Exercise goal: Copy every item below word for word, keeping each line as it stands.

Records supplied:
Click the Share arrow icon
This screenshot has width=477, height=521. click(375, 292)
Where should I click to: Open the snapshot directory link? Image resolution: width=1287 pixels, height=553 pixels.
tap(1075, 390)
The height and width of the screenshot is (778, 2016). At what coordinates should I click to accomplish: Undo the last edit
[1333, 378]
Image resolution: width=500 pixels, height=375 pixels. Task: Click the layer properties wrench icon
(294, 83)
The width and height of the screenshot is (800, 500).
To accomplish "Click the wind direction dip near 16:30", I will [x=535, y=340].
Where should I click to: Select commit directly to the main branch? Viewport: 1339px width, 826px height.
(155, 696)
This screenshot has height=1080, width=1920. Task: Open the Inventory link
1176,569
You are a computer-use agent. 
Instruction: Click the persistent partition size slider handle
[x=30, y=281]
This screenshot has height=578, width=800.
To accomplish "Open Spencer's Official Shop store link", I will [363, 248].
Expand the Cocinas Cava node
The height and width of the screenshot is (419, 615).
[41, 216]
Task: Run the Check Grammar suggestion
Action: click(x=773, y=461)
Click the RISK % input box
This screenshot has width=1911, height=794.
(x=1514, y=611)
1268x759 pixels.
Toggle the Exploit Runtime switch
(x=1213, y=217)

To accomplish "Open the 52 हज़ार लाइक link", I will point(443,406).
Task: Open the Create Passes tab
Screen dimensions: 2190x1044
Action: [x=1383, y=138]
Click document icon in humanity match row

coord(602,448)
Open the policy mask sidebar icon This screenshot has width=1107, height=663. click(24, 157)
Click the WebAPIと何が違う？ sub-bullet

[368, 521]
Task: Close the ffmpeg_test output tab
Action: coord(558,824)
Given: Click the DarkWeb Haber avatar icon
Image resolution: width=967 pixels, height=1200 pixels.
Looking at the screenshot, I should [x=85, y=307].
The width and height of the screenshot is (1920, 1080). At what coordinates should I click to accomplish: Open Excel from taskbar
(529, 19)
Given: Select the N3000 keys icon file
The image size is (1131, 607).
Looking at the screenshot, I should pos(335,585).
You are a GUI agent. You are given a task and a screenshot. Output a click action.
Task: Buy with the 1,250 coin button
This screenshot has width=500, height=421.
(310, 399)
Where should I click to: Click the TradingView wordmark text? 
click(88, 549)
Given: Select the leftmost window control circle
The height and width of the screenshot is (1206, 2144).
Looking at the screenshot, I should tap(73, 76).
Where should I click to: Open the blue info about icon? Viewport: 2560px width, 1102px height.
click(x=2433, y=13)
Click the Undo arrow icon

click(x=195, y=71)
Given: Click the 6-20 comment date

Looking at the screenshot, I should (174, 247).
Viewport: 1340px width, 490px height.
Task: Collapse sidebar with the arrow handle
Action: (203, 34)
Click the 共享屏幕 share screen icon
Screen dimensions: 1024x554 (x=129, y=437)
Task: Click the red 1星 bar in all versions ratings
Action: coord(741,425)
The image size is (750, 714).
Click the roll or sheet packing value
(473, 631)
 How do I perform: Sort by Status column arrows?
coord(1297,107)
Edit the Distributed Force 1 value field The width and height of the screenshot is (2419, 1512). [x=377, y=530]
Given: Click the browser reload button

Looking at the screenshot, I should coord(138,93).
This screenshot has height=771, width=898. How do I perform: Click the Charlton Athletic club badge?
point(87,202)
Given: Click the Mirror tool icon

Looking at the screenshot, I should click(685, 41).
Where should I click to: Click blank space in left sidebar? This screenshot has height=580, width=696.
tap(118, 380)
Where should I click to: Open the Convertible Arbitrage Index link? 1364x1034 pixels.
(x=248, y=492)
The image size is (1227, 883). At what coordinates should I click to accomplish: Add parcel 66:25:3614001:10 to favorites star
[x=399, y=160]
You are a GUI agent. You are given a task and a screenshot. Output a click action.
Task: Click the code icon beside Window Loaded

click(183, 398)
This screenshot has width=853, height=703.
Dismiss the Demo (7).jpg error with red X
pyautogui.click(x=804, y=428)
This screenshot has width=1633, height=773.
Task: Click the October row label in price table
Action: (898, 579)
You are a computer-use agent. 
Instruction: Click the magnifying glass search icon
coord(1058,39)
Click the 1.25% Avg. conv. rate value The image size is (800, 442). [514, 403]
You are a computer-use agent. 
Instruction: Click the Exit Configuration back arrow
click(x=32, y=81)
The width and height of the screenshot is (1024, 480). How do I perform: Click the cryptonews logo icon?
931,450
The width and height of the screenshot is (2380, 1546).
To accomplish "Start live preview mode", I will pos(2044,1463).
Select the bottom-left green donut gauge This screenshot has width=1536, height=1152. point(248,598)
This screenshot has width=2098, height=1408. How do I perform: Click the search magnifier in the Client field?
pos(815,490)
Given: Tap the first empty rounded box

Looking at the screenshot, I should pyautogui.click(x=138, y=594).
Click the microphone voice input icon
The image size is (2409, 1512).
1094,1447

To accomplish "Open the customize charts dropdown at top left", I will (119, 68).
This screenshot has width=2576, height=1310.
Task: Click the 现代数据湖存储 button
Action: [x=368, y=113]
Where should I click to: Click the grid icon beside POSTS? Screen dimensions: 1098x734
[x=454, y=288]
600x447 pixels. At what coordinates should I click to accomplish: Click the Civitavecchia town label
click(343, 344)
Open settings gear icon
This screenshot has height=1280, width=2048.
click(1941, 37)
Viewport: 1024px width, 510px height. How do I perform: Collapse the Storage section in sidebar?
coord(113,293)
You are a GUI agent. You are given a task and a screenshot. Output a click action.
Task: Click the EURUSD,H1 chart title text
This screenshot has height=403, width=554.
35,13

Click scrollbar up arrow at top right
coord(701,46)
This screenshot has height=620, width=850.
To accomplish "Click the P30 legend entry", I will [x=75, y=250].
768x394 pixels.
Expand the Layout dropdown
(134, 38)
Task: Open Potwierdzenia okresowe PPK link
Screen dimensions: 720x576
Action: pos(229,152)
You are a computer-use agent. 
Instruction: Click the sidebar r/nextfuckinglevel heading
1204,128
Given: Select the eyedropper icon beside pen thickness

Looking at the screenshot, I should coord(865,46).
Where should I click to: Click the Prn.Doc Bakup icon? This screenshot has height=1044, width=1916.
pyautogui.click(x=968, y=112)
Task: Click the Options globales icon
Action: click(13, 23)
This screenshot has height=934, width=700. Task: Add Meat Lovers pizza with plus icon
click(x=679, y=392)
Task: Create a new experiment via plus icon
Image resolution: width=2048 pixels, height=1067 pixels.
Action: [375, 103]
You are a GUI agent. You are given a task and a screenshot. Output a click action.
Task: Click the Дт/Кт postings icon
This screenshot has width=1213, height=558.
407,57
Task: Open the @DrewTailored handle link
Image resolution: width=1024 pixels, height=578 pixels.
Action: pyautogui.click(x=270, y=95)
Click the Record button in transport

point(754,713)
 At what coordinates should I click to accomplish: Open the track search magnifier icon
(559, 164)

Result for this task:
Click the Share arrow icon
This screenshot has width=477, height=521. click(375, 292)
Where should I click to: Open the snapshot directory link? Image resolution: width=1287 pixels, height=553 pixels.
tap(1075, 390)
The height and width of the screenshot is (778, 2016). At what coordinates should I click to accomplish: Undo the last edit
[1333, 378]
Image resolution: width=500 pixels, height=375 pixels. Task: Click the layer properties wrench icon
(294, 83)
The width and height of the screenshot is (800, 500).
To accomplish "Click the wind direction dip near 16:30", I will [x=535, y=340].
Where should I click to: Select commit directly to the main branch? Viewport: 1339px width, 826px height.
(155, 696)
This screenshot has height=1080, width=1920. Task: Open the Inventory link
1176,569
You are a computer-use agent. 
Instruction: Click the persistent partition size slider handle
[x=30, y=281]
This screenshot has height=578, width=800.
To accomplish "Open Spencer's Official Shop store link", I will [363, 248].
Expand the Cocinas Cava node
The height and width of the screenshot is (419, 615).
[41, 216]
Task: Run the Check Grammar suggestion
Action: click(x=773, y=461)
Click the RISK % input box
This screenshot has width=1911, height=794.
(x=1514, y=611)
1268x759 pixels.
Toggle the Exploit Runtime switch
(x=1213, y=217)

To accomplish "Open the 52 हज़ार लाइक link", I will point(443,406).
Task: Open the Create Passes tab
Screen dimensions: 2190x1044
Action: [x=1383, y=138]
Click document icon in humanity match row

coord(602,448)
Open the policy mask sidebar icon This screenshot has width=1107, height=663. click(24, 157)
Click the WebAPIと何が違う？ sub-bullet

[368, 521]
Task: Close the ffmpeg_test output tab
Action: coord(558,824)
Given: Click the DarkWeb Haber avatar icon
Image resolution: width=967 pixels, height=1200 pixels.
Looking at the screenshot, I should [x=85, y=307].
The width and height of the screenshot is (1920, 1080). At what coordinates should I click to accomplish: Open Excel from taskbar
(529, 19)
Given: Select the N3000 keys icon file
The image size is (1131, 607).
Looking at the screenshot, I should pos(335,585).
You are a GUI agent. You are given a task and a screenshot. Output a click action.
Task: Buy with the 1,250 coin button
This screenshot has width=500, height=421.
(310, 399)
Where should I click to: Click the TradingView wordmark text? 
click(88, 549)
Given: Select the leftmost window control circle
The height and width of the screenshot is (1206, 2144).
Looking at the screenshot, I should tap(73, 76).
Where should I click to: Open the blue info about icon? Viewport: 2560px width, 1102px height.
click(x=2433, y=13)
Click the Undo arrow icon

click(x=195, y=71)
Given: Click the 6-20 comment date

Looking at the screenshot, I should (174, 247).
Viewport: 1340px width, 490px height.
Task: Collapse sidebar with the arrow handle
Action: (203, 34)
Click the 共享屏幕 share screen icon
Screen dimensions: 1024x554 (x=129, y=437)
Task: Click the red 1星 bar in all versions ratings
Action: coord(741,425)
The image size is (750, 714).
Click the roll or sheet packing value
(473, 631)
 How do I perform: Sort by Status column arrows?
coord(1297,107)
Edit the Distributed Force 1 value field The width and height of the screenshot is (2419, 1512). [x=377, y=530]
Given: Click the browser reload button

Looking at the screenshot, I should coord(138,93).
This screenshot has height=771, width=898. How do I perform: Click the Charlton Athletic club badge?
point(87,202)
Given: Click the Mirror tool icon

Looking at the screenshot, I should click(685, 41).
Where should I click to: Click blank space in left sidebar? This screenshot has height=580, width=696.
tap(118, 380)
Where should I click to: Open the Convertible Arbitrage Index link? 1364x1034 pixels.
(x=248, y=492)
The image size is (1227, 883). At what coordinates should I click to accomplish: Add parcel 66:25:3614001:10 to favorites star
[x=399, y=160]
You are a GUI agent. You are given a task and a screenshot. Output a click action.
Task: Click the code icon beside Window Loaded

click(183, 398)
This screenshot has width=853, height=703.
Dismiss the Demo (7).jpg error with red X
pyautogui.click(x=804, y=428)
This screenshot has width=1633, height=773.
Task: Click the October row label in price table
Action: (898, 579)
You are a computer-use agent. 
Instruction: Click the magnifying glass search icon
coord(1058,39)
Click the 1.25% Avg. conv. rate value The image size is (800, 442). [514, 403]
You are a computer-use agent. 
Instruction: Click the Exit Configuration back arrow
click(x=32, y=81)
The width and height of the screenshot is (1024, 480). How do I perform: Click the cryptonews logo icon?
931,450
The width and height of the screenshot is (2380, 1546).
To accomplish "Start live preview mode", I will pos(2044,1463).
Select the bottom-left green donut gauge This screenshot has width=1536, height=1152. point(248,598)
This screenshot has width=2098, height=1408. How do I perform: Click the search magnifier in the Client field?
pos(815,490)
Given: Tap the first empty rounded box

Looking at the screenshot, I should pyautogui.click(x=138, y=594).
Click the microphone voice input icon
The image size is (2409, 1512).
1094,1447

To accomplish "Open the customize charts dropdown at top left", I will (119, 68).
This screenshot has width=2576, height=1310.
Task: Click the 现代数据湖存储 button
Action: [x=368, y=113]
Where should I click to: Click the grid icon beside POSTS? Screen dimensions: 1098x734
[x=454, y=288]
600x447 pixels. At what coordinates should I click to accomplish: Click the Civitavecchia town label
click(343, 344)
Open settings gear icon
This screenshot has height=1280, width=2048.
click(1941, 37)
Viewport: 1024px width, 510px height. How do I perform: Collapse the Storage section in sidebar?
coord(113,293)
You are a GUI agent. You are given a task and a screenshot. Output a click action.
Task: Click the EURUSD,H1 chart title text
This screenshot has height=403, width=554.
35,13

Click scrollbar up arrow at top right
coord(701,46)
This screenshot has height=620, width=850.
To accomplish "Click the P30 legend entry", I will [x=75, y=250].
768x394 pixels.
Expand the Layout dropdown
(134, 38)
Task: Open Potwierdzenia okresowe PPK link
Screen dimensions: 720x576
Action: pos(229,152)
You are a computer-use agent. 
Instruction: Click the sidebar r/nextfuckinglevel heading
1204,128
Given: Select the eyedropper icon beside pen thickness

Looking at the screenshot, I should coord(865,46).
Where should I click to: Click the Prn.Doc Bakup icon? This screenshot has height=1044, width=1916.
pyautogui.click(x=968, y=112)
Task: Click the Options globales icon
Action: click(13, 23)
This screenshot has height=934, width=700. Task: Add Meat Lovers pizza with plus icon
click(x=679, y=392)
Task: Create a new experiment via plus icon
Image resolution: width=2048 pixels, height=1067 pixels.
Action: [375, 103]
You are a GUI agent. You are given a task and a screenshot. Output a click action.
Task: Click the Дт/Кт postings icon
This screenshot has width=1213, height=558.
407,57
Task: Open the @DrewTailored handle link
Image resolution: width=1024 pixels, height=578 pixels.
Action: pyautogui.click(x=270, y=95)
Click the Record button in transport

point(754,713)
 At what coordinates should I click to accomplish: Open the track search magnifier icon
(559, 164)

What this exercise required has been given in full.